Duplicate the lines between the one holding "Decrease the Get Data Every value" and the one holding "pyautogui.click(x=146, y=7)", inclusive.

==================================================

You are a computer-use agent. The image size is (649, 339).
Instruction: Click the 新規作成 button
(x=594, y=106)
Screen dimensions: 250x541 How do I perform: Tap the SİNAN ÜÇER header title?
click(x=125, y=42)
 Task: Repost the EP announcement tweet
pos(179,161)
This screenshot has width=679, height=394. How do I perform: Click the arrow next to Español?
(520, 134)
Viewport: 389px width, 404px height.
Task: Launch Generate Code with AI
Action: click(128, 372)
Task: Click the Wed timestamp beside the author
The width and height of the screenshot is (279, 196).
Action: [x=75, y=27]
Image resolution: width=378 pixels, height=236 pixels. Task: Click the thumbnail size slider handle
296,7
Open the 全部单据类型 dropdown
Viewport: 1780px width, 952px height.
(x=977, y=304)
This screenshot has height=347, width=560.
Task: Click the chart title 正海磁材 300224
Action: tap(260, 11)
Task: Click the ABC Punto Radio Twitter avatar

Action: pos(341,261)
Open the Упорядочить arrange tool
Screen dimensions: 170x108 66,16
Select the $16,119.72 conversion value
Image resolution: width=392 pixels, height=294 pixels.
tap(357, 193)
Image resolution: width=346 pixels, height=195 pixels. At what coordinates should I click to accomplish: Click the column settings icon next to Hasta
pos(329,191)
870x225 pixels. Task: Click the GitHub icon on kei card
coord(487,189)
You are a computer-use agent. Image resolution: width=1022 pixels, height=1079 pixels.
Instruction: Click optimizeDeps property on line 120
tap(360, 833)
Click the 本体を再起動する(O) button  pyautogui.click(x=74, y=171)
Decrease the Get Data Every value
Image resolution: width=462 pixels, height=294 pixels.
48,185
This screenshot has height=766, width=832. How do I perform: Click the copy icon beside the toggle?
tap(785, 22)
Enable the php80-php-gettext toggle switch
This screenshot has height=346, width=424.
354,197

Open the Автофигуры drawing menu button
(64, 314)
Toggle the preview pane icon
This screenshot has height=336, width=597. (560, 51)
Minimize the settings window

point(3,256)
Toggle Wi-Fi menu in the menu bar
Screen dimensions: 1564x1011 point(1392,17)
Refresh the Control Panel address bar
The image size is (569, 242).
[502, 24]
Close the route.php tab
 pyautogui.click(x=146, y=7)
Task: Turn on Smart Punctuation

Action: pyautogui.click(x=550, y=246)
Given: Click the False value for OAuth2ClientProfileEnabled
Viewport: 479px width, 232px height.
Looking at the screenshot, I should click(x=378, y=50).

==================================================

Solution to the problem:
Decrease the Get Data Every value
Image resolution: width=462 pixels, height=294 pixels.
48,185
This screenshot has height=766, width=832. How do I perform: Click the copy icon beside the toggle?
tap(785, 22)
Enable the php80-php-gettext toggle switch
This screenshot has height=346, width=424.
354,197

Open the Автофигуры drawing menu button
(64, 314)
Toggle the preview pane icon
This screenshot has height=336, width=597. (560, 51)
Minimize the settings window

point(3,256)
Toggle Wi-Fi menu in the menu bar
Screen dimensions: 1564x1011 point(1392,17)
Refresh the Control Panel address bar
The image size is (569, 242).
[502, 24]
Close the route.php tab
 pyautogui.click(x=146, y=7)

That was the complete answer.